- _What you need to do_
Write out, please, each line from the one containing "You are a computer-use agent." to the final line of the data, both included, exactly and without pictures.

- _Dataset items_
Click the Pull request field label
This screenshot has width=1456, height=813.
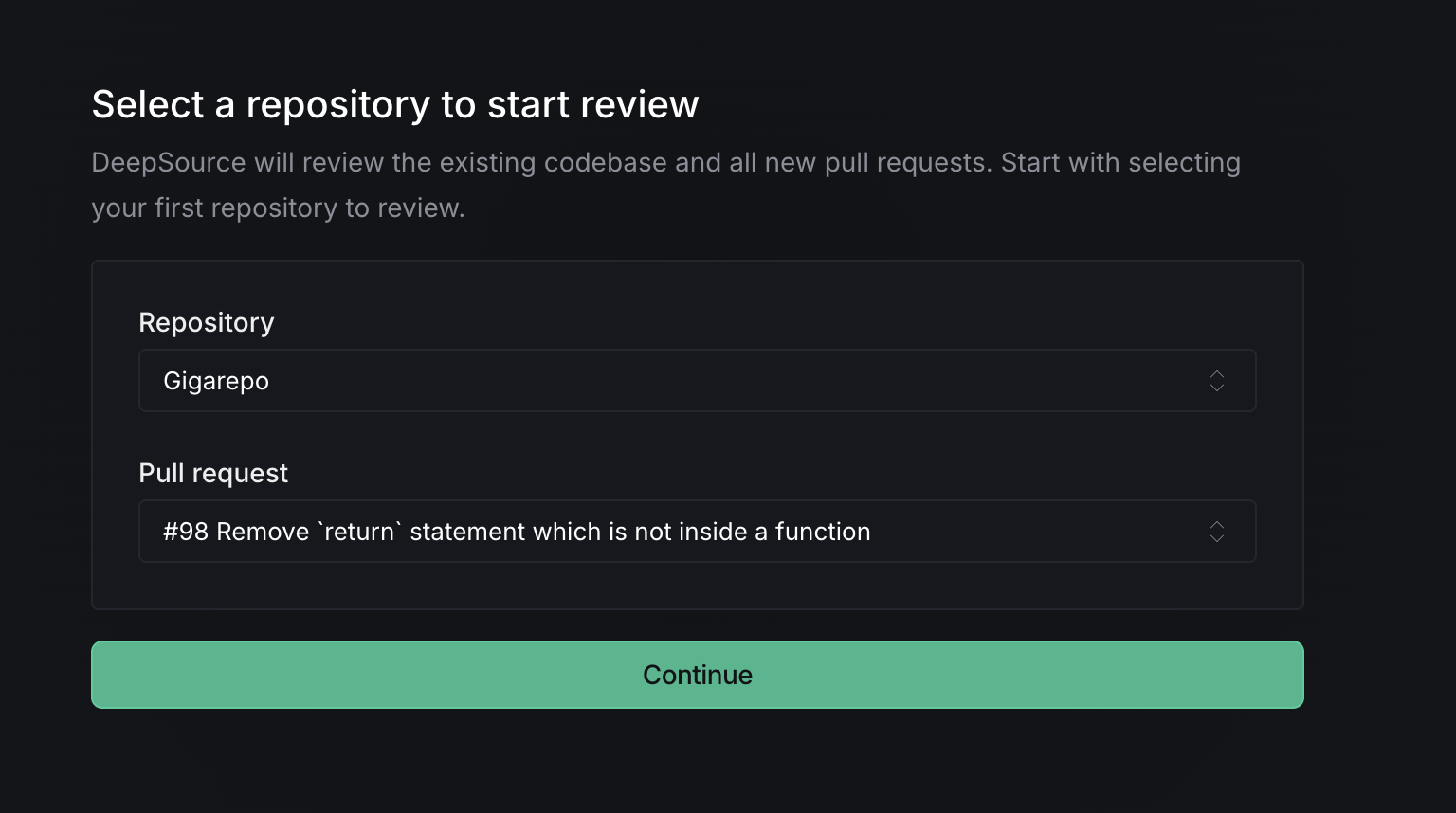tap(213, 474)
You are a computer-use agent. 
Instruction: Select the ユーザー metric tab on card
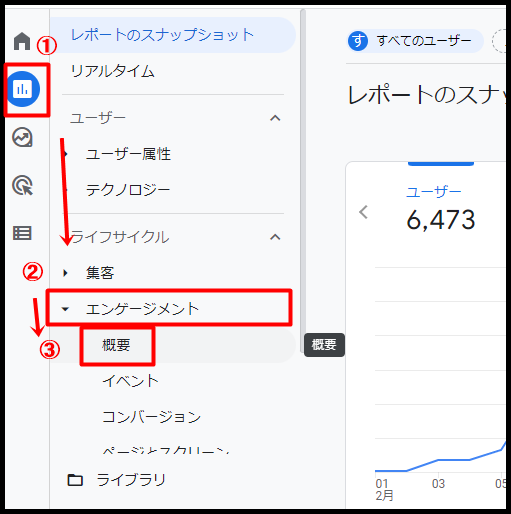pos(434,192)
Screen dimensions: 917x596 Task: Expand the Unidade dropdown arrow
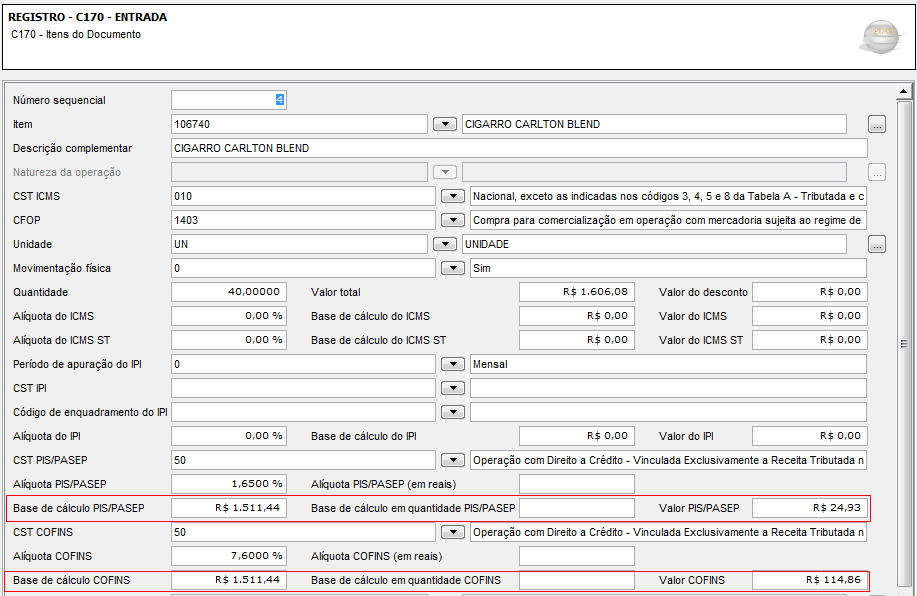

- _Solution to the problem_
You are a computer-use agent. 
Instruction: Select the ユーザー metric tab on card
pos(434,192)
Screen dimensions: 917x596 Task: Expand the Unidade dropdown arrow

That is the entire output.